╔══

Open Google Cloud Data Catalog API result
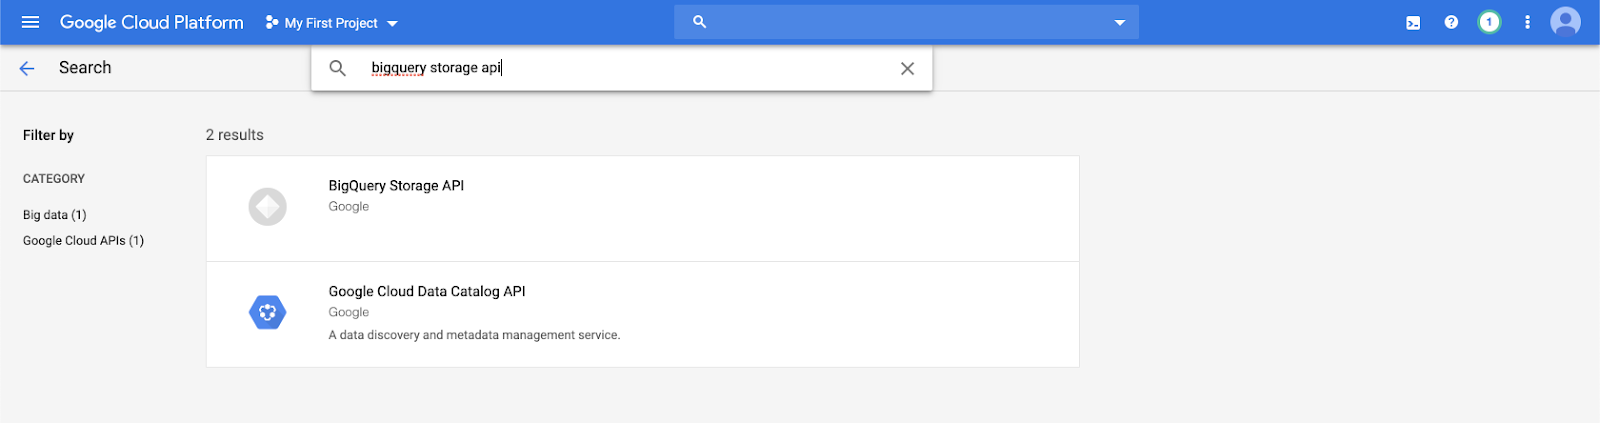The width and height of the screenshot is (1600, 423). pos(427,292)

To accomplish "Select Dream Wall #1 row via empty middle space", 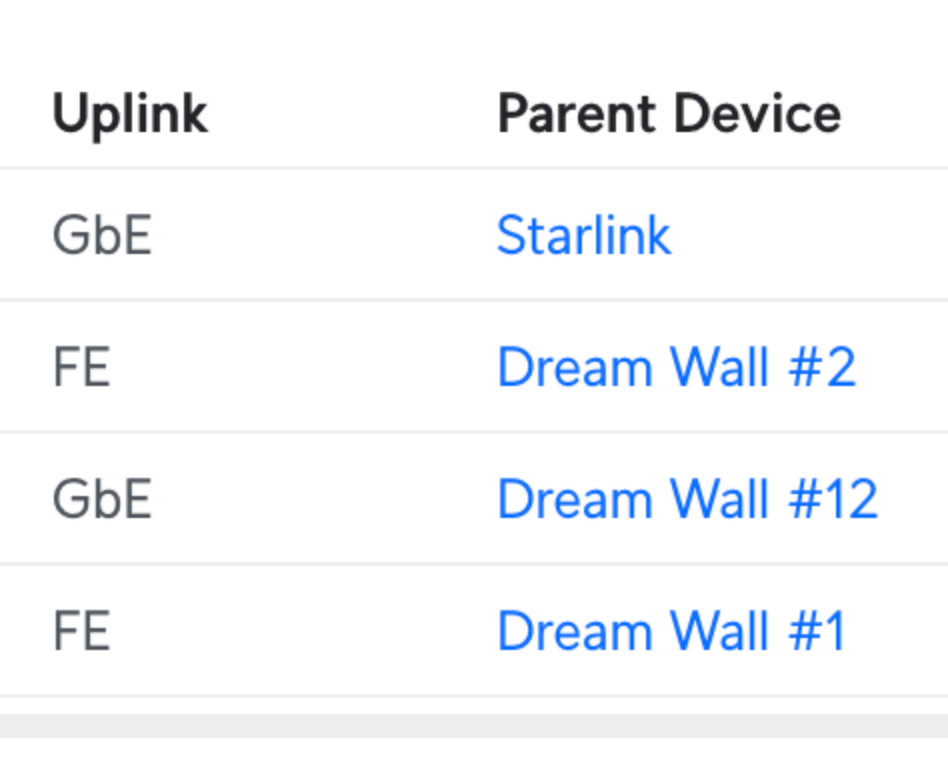I will (x=302, y=631).
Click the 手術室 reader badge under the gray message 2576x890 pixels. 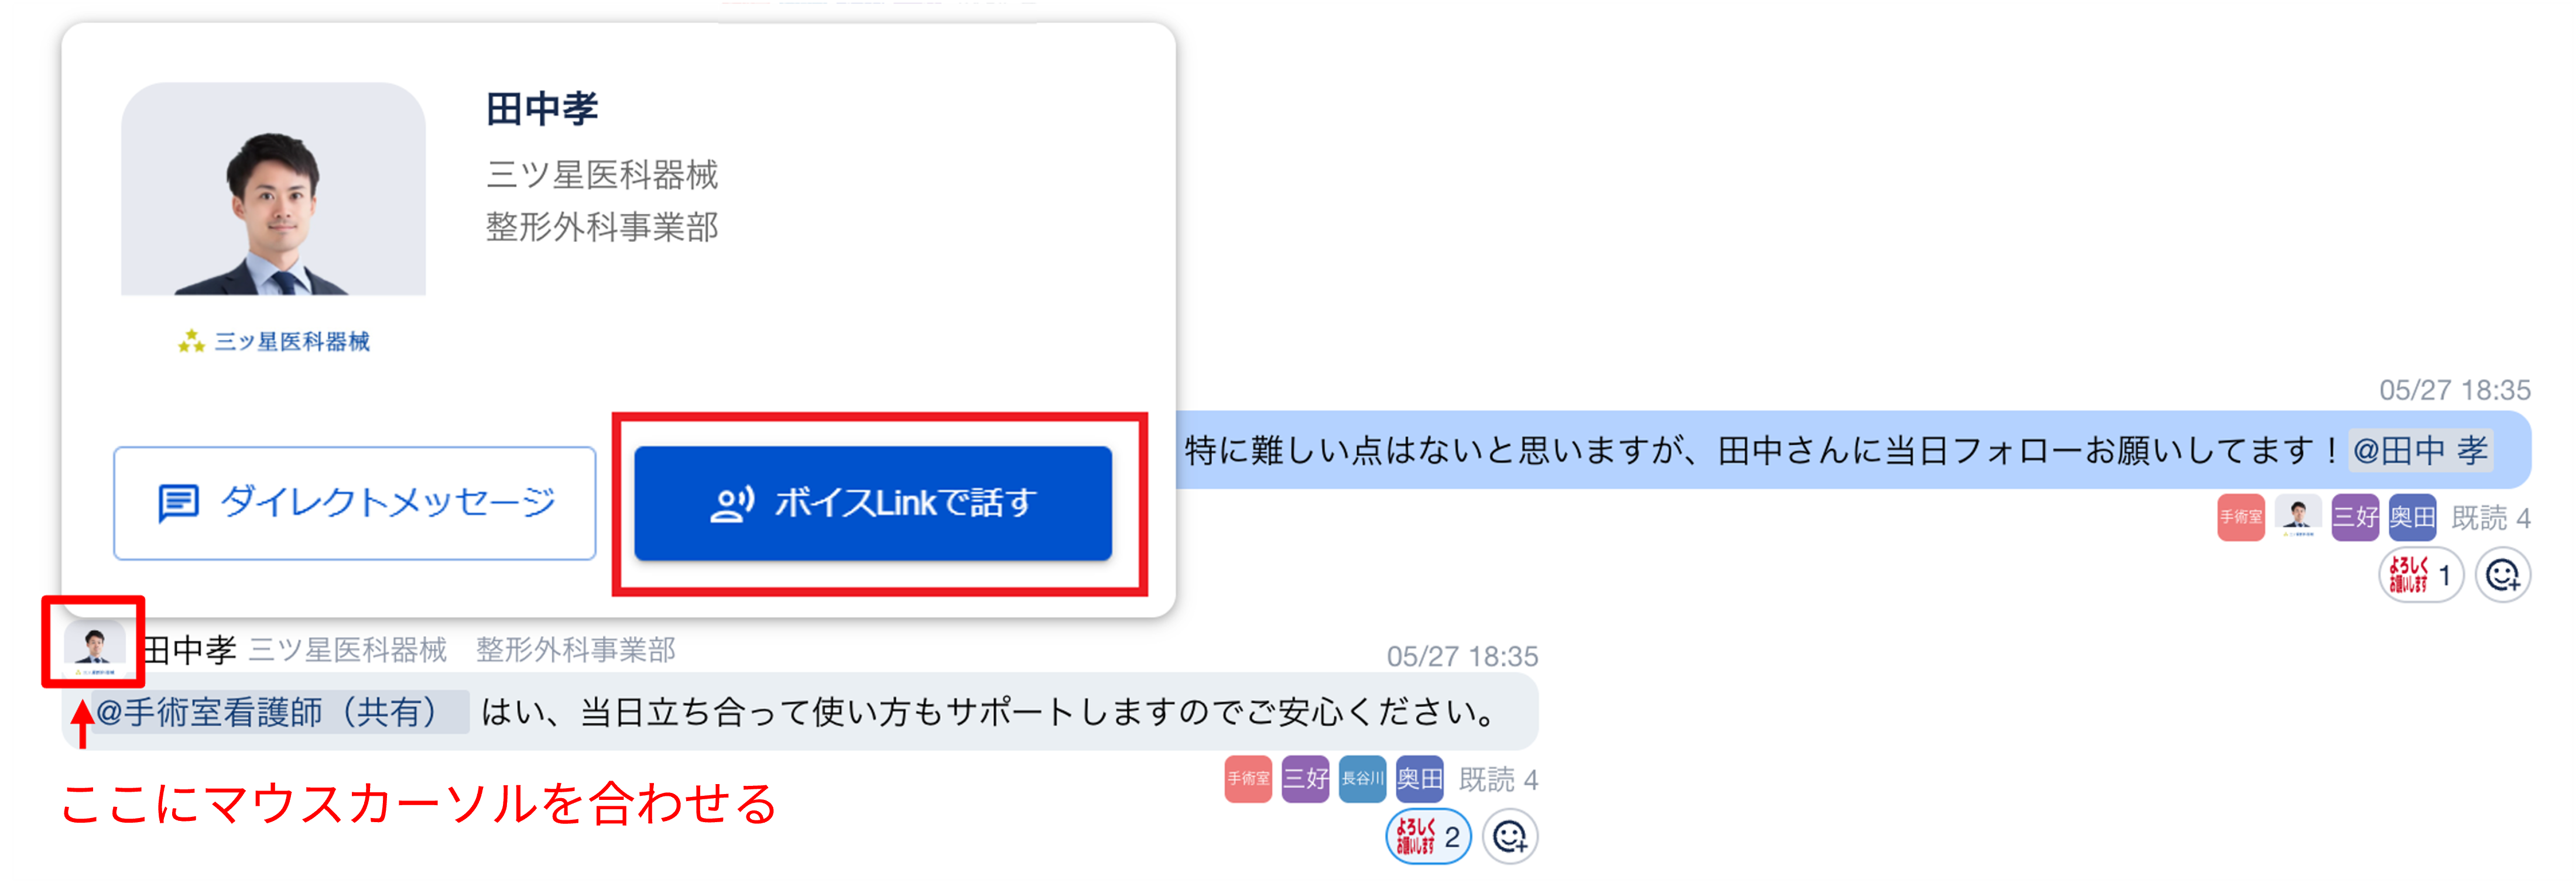point(1248,779)
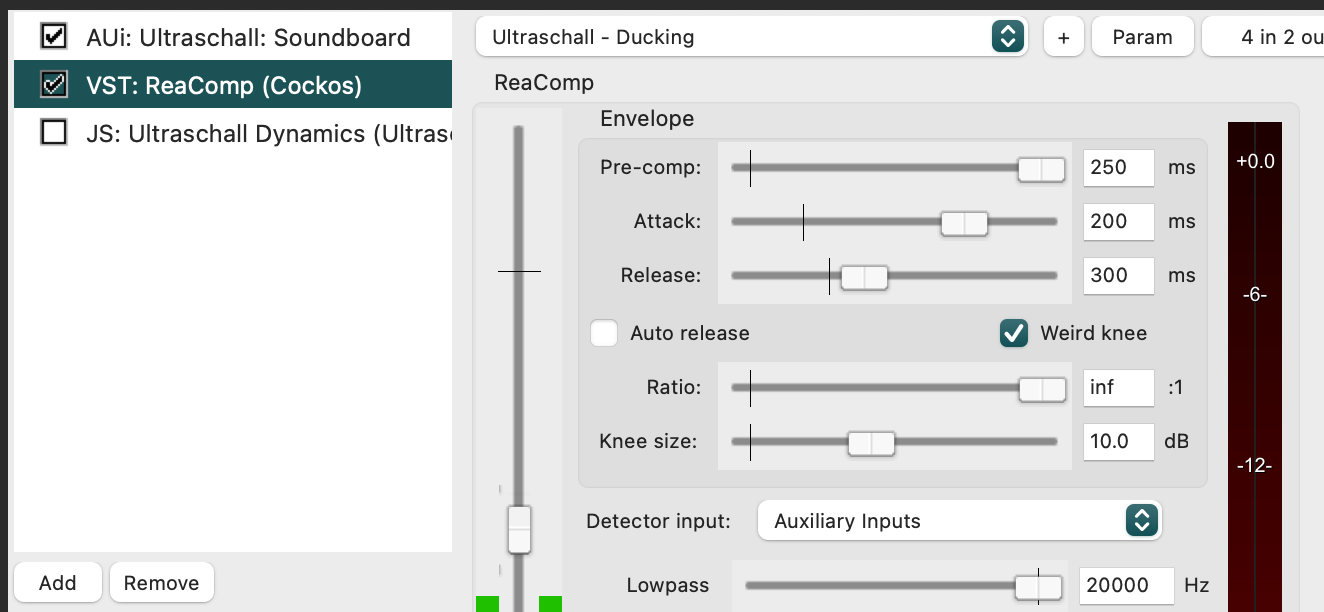Open the Param menu button
The height and width of the screenshot is (612, 1324).
tap(1142, 37)
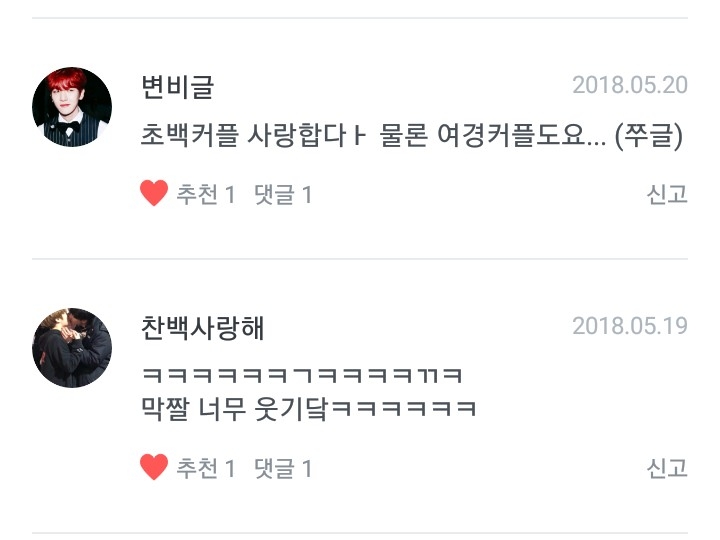Click the (쭈글) text ending the comment
This screenshot has height=540, width=720.
pos(649,136)
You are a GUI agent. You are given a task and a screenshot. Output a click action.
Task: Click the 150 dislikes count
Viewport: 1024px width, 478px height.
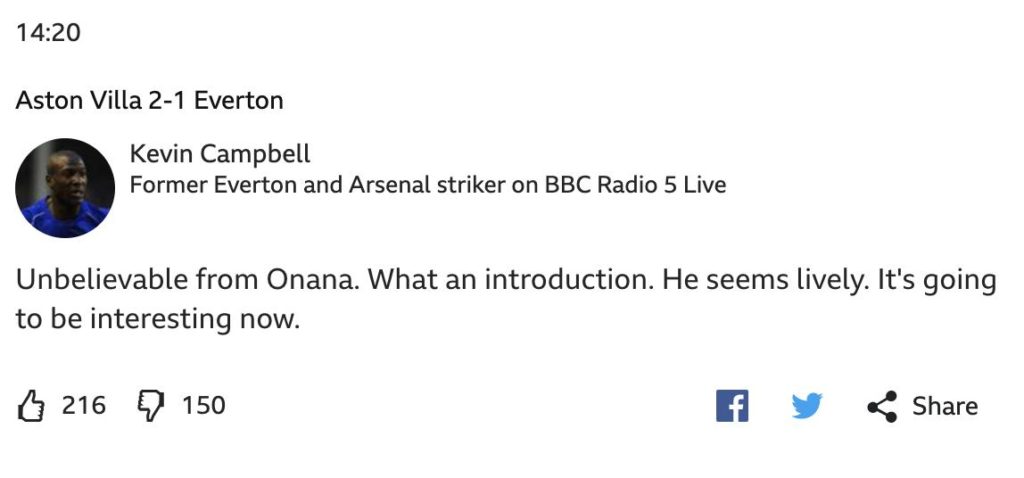point(203,406)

╚══

EXERCISE GOAL: Copy out exactly the lines between the line that contains "You are a GUI" and the last line of the records, both ends included; leave out every picture.

WRITTEN REPLY:
You are a GUI agent. You are given a task and a screenshot. Output a click action.
Task: Click the 150 dislikes count
Viewport: 1024px width, 478px height.
point(203,406)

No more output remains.